Setelah lulus kuliah ini, aku belum pernah bekerja.
Profesi ini
adalah pekerjaan pertamaku.
Aku pun tidak memiliki pengalaman di profesi ini.
Sekarang aku mengetahui betapa kejamnya dunia terkait profesi ini.
Aku harus
bersinggungan dengan banyak orang dari berbagai karakter dan latar belakang.
Bukan
hanya orang baik.
Aku pun harus menemui penjahat, dan pekerjaan lain yang
dianggap kelam.
Bila perlu, aku harus masuk dalam pekerjaan mereka.
Tentunya aku
tidak benar-benar masuk.
Aku hanya perlu masuk sampai permukaan.
Setelah menggali
informasi, aku harus kembali keluar.
Selama menjalani profesi ini, aku berusaha tidak bertindak kejam.
Apalagi
sampai melacurkan diri atau menggadaikan profesi.
Aku masih memiliki idealisme.
Aku mendambakan bisa bekerja sesuai etika yang digariskan organisasi profesi.
Sekali
aku melanggar, hidupku tidak akan pernah tenang.
Bahkan menghadap komputer pun tidak
bisa tenang.
Makanya aku sering menolak upaya pihak lain yang berusaha membeli idealismeku.
Aku akan berusaha maksimal.
Biasanya pembeli selalu memaksa.
Tapi aku tetap akan
meyakinkan si pembeli bahwa jual-beli ini terlarang.
Cara ini sering efektif.
Si
pembeli bisa memahami dan menghargai diriku yang boleh dikatakan sok jual
mahal.
Tapi dalam kasus lain, namaku juga sering dijual oleh teman seprofesi.
Aku
tidak pernah atau belum bertemu dengan si pembeli.
Tapi temanku itu mengklaim telah
mendapat persetujuanku.
Temanku itu mengatasnamakan perwakilan rekan seprofesi saat membuat
kesepakat dan harga jual-beli.
Setelah harga disepakati, baru disampaikan ke
teman lain.
Aku hanya bisa melonggo mendengar kesepakatan tanpa sepengetahuanku ini.

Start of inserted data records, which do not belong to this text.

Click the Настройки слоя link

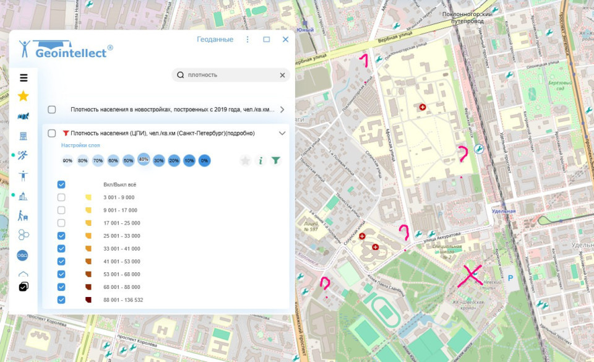[80, 145]
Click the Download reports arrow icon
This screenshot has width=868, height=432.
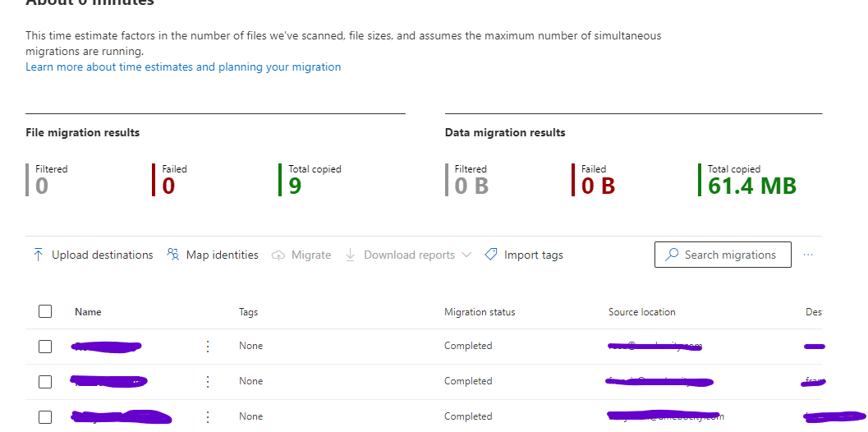350,255
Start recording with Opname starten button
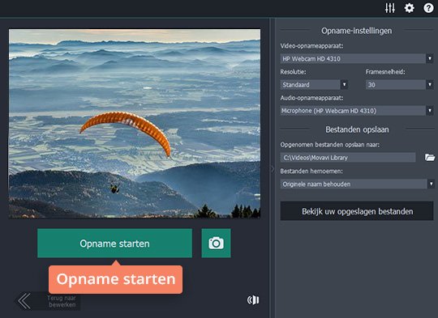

Temanku berusaha meyakinkan bahwa jual-beli ini tidak berkaitan dengan profesi.
Tapi dalam hati, aku yakin jual-beli berkaitan dengan profesi, baik secara
langsung atau tidak langsung.
Aku tidak bisa berbuat banyak.
Aku pun tidak tahu
apa yang harus kulakukan.
Bila menyampaikan pelacuran ini ke atasanku, bisa
saja suatu saat membongkar pihak yang terlibat dalam kesepakatan.
Dampaknya pun
sangat besar.
Aku dan teman-temanku bisa kena imbasnya.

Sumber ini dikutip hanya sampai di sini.